--- Task description ---
When you reply, transcribe every line of the data below exactly.

--- Given records ---
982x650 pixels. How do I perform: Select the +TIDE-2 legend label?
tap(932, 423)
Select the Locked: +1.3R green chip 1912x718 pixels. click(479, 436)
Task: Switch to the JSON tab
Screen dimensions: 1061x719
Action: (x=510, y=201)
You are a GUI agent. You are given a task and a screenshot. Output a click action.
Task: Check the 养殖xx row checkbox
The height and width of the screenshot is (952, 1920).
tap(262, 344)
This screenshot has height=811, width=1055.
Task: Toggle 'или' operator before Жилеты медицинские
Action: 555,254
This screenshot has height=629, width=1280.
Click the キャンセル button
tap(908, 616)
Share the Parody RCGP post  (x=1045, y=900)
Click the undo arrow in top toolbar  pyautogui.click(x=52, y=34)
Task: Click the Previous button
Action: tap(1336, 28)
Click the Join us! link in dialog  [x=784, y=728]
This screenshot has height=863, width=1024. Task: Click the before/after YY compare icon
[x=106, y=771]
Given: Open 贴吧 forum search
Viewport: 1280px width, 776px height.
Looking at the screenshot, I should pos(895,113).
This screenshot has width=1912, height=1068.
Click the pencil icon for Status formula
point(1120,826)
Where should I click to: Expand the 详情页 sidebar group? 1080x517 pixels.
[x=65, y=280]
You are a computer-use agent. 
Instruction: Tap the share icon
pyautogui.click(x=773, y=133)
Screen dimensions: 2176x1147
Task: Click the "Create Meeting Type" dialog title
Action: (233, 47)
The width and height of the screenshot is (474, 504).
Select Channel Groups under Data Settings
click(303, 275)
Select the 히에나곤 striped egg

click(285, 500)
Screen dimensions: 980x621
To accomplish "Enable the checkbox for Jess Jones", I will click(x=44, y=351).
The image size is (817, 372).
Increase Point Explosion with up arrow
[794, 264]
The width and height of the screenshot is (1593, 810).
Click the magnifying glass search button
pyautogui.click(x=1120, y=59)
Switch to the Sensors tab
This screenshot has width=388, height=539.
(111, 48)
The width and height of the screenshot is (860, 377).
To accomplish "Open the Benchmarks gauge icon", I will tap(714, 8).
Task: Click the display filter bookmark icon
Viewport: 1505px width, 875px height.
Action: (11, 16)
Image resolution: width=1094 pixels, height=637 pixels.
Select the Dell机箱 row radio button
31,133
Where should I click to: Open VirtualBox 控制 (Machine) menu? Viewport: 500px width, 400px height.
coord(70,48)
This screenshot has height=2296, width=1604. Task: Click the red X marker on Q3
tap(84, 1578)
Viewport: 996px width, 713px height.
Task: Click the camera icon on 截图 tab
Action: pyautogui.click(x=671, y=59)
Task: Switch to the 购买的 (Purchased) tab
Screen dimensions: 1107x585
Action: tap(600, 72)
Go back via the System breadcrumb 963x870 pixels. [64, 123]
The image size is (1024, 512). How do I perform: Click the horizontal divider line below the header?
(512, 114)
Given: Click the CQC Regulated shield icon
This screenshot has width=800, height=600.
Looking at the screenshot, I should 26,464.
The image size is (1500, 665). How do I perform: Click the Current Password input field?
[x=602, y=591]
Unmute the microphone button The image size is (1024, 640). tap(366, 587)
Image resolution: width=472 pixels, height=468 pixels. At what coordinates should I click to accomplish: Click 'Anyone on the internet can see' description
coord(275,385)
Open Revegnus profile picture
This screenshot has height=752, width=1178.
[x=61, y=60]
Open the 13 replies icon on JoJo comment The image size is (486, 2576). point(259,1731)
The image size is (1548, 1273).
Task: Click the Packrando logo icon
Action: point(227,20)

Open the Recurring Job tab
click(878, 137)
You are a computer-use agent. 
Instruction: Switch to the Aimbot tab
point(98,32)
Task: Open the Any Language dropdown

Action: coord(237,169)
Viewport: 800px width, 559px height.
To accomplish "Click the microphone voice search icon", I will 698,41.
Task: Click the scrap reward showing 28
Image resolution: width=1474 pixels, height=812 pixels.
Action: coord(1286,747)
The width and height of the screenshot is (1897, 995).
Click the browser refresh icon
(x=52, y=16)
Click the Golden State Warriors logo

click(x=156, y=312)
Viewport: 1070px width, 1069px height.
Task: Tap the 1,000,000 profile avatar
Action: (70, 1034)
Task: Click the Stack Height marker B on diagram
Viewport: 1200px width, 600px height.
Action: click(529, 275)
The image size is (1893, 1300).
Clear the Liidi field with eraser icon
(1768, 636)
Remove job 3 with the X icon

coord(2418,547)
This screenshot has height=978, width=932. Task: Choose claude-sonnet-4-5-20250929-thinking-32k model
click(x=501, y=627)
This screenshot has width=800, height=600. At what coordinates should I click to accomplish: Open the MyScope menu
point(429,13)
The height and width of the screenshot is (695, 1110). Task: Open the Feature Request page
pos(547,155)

--- Worked solution ---
982x650 pixels. How do I perform: Select the +TIDE-2 legend label?
tap(932, 423)
Select the Locked: +1.3R green chip 1912x718 pixels. click(479, 436)
Task: Switch to the JSON tab
Screen dimensions: 1061x719
Action: (x=510, y=201)
You are a GUI agent. You are given a task and a screenshot. Output a click action.
Task: Check the 养殖xx row checkbox
The height and width of the screenshot is (952, 1920).
tap(262, 344)
This screenshot has height=811, width=1055.
Task: Toggle 'или' operator before Жилеты медицинские
Action: 555,254
This screenshot has height=629, width=1280.
Click the キャンセル button
tap(908, 616)
Share the Parody RCGP post  (x=1045, y=900)
Click the undo arrow in top toolbar  pyautogui.click(x=52, y=34)
Task: Click the Previous button
Action: tap(1336, 28)
Click the Join us! link in dialog  [x=784, y=728]
This screenshot has height=863, width=1024. Task: Click the before/after YY compare icon
[x=106, y=771]
Given: Open 贴吧 forum search
Viewport: 1280px width, 776px height.
Looking at the screenshot, I should pos(895,113).
This screenshot has width=1912, height=1068.
Click the pencil icon for Status formula
point(1120,826)
Where should I click to: Expand the 详情页 sidebar group? 1080x517 pixels.
[x=65, y=280]
You are a computer-use agent. 
Instruction: Tap the share icon
pyautogui.click(x=773, y=133)
Screen dimensions: 2176x1147
Task: Click the "Create Meeting Type" dialog title
Action: (233, 47)
The width and height of the screenshot is (474, 504).
Select Channel Groups under Data Settings
click(303, 275)
Select the 히에나곤 striped egg

click(285, 500)
Screen dimensions: 980x621
To accomplish "Enable the checkbox for Jess Jones", I will click(x=44, y=351).
The image size is (817, 372).
Increase Point Explosion with up arrow
[794, 264]
The width and height of the screenshot is (1593, 810).
Click the magnifying glass search button
pyautogui.click(x=1120, y=59)
Switch to the Sensors tab
This screenshot has width=388, height=539.
(111, 48)
The width and height of the screenshot is (860, 377).
To accomplish "Open the Benchmarks gauge icon", I will tap(714, 8).
Task: Click the display filter bookmark icon
Viewport: 1505px width, 875px height.
Action: (11, 16)
Image resolution: width=1094 pixels, height=637 pixels.
Select the Dell机箱 row radio button
31,133
Where should I click to: Open VirtualBox 控制 (Machine) menu? Viewport: 500px width, 400px height.
coord(70,48)
This screenshot has height=2296, width=1604. Task: Click the red X marker on Q3
tap(84, 1578)
Viewport: 996px width, 713px height.
Task: Click the camera icon on 截图 tab
Action: pyautogui.click(x=671, y=59)
Task: Switch to the 购买的 (Purchased) tab
Screen dimensions: 1107x585
Action: tap(600, 72)
Go back via the System breadcrumb 963x870 pixels. [64, 123]
The image size is (1024, 512). How do I perform: Click the horizontal divider line below the header?
(512, 114)
Given: Click the CQC Regulated shield icon
This screenshot has width=800, height=600.
Looking at the screenshot, I should 26,464.
The image size is (1500, 665). How do I perform: Click the Current Password input field?
[x=602, y=591]
Unmute the microphone button The image size is (1024, 640). tap(366, 587)
Image resolution: width=472 pixels, height=468 pixels. At what coordinates should I click to accomplish: Click 'Anyone on the internet can see' description
coord(275,385)
Open Revegnus profile picture
This screenshot has height=752, width=1178.
[x=61, y=60]
Open the 13 replies icon on JoJo comment The image size is (486, 2576). point(259,1731)
The image size is (1548, 1273).
Task: Click the Packrando logo icon
Action: point(227,20)

Open the Recurring Job tab
click(878, 137)
You are a computer-use agent. 
Instruction: Switch to the Aimbot tab
point(98,32)
Task: Open the Any Language dropdown

Action: coord(237,169)
Viewport: 800px width, 559px height.
To accomplish "Click the microphone voice search icon", I will 698,41.
Task: Click the scrap reward showing 28
Image resolution: width=1474 pixels, height=812 pixels.
Action: coord(1286,747)
The width and height of the screenshot is (1897, 995).
Click the browser refresh icon
(x=52, y=16)
Click the Golden State Warriors logo

click(x=156, y=312)
Viewport: 1070px width, 1069px height.
Task: Tap the 1,000,000 profile avatar
Action: (70, 1034)
Task: Click the Stack Height marker B on diagram
Viewport: 1200px width, 600px height.
Action: click(529, 275)
The image size is (1893, 1300).
Clear the Liidi field with eraser icon
(1768, 636)
Remove job 3 with the X icon

coord(2418,547)
This screenshot has height=978, width=932. Task: Choose claude-sonnet-4-5-20250929-thinking-32k model
click(x=501, y=627)
This screenshot has width=800, height=600. At what coordinates should I click to accomplish: Open the MyScope menu
point(429,13)
The height and width of the screenshot is (695, 1110). Task: Open the Feature Request page
pos(547,155)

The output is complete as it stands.